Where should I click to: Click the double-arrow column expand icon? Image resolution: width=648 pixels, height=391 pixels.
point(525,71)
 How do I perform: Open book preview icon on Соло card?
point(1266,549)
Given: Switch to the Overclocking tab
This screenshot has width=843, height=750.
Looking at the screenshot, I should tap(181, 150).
---
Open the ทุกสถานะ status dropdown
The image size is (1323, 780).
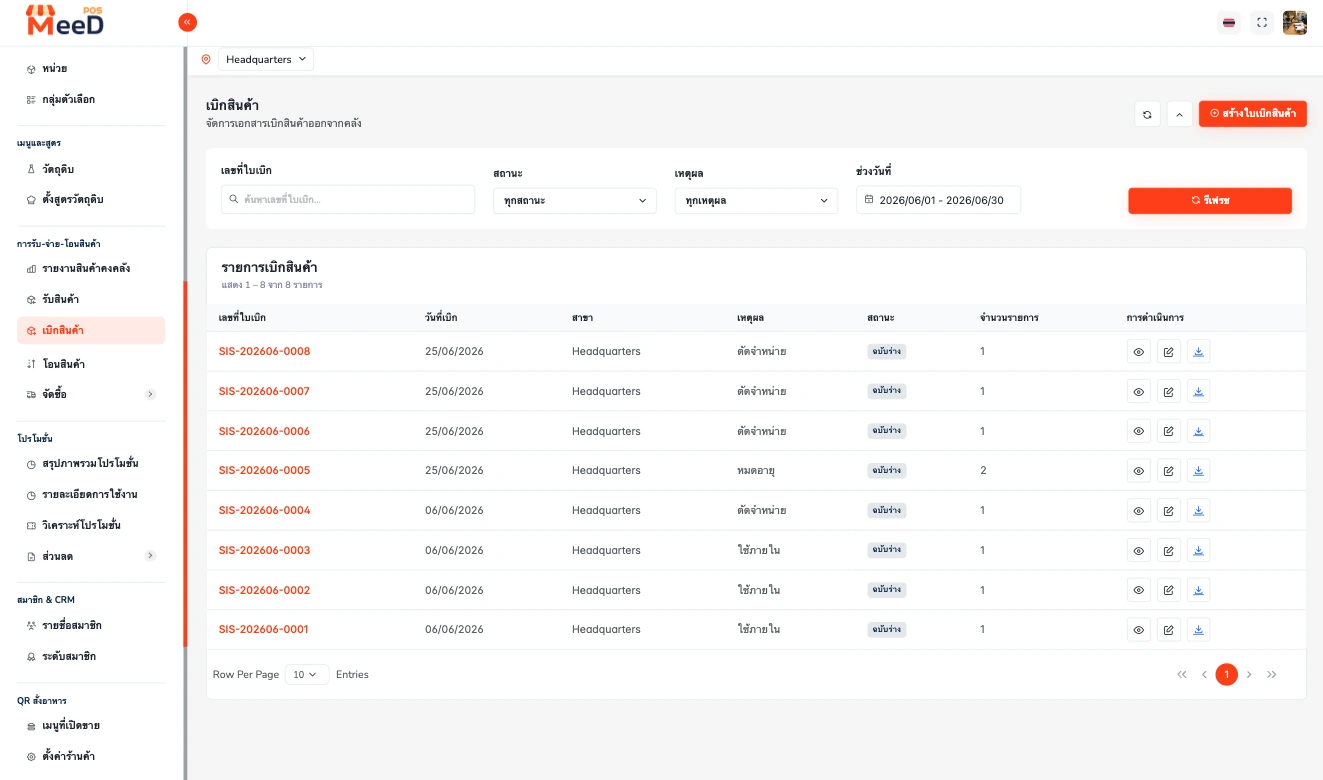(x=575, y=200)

WORK INSTRUCTION: Output exactly the lines of the material above from the one containing "Where should I" up to and including the one containing "Given: Switch to the Overclocking tab".

RESULT OF THIS TASK:
Where should I click to: Click the double-arrow column expand icon? Image resolution: width=648 pixels, height=391 pixels.
point(525,71)
 How do I perform: Open book preview icon on Соло card?
point(1266,549)
Given: Switch to the Overclocking tab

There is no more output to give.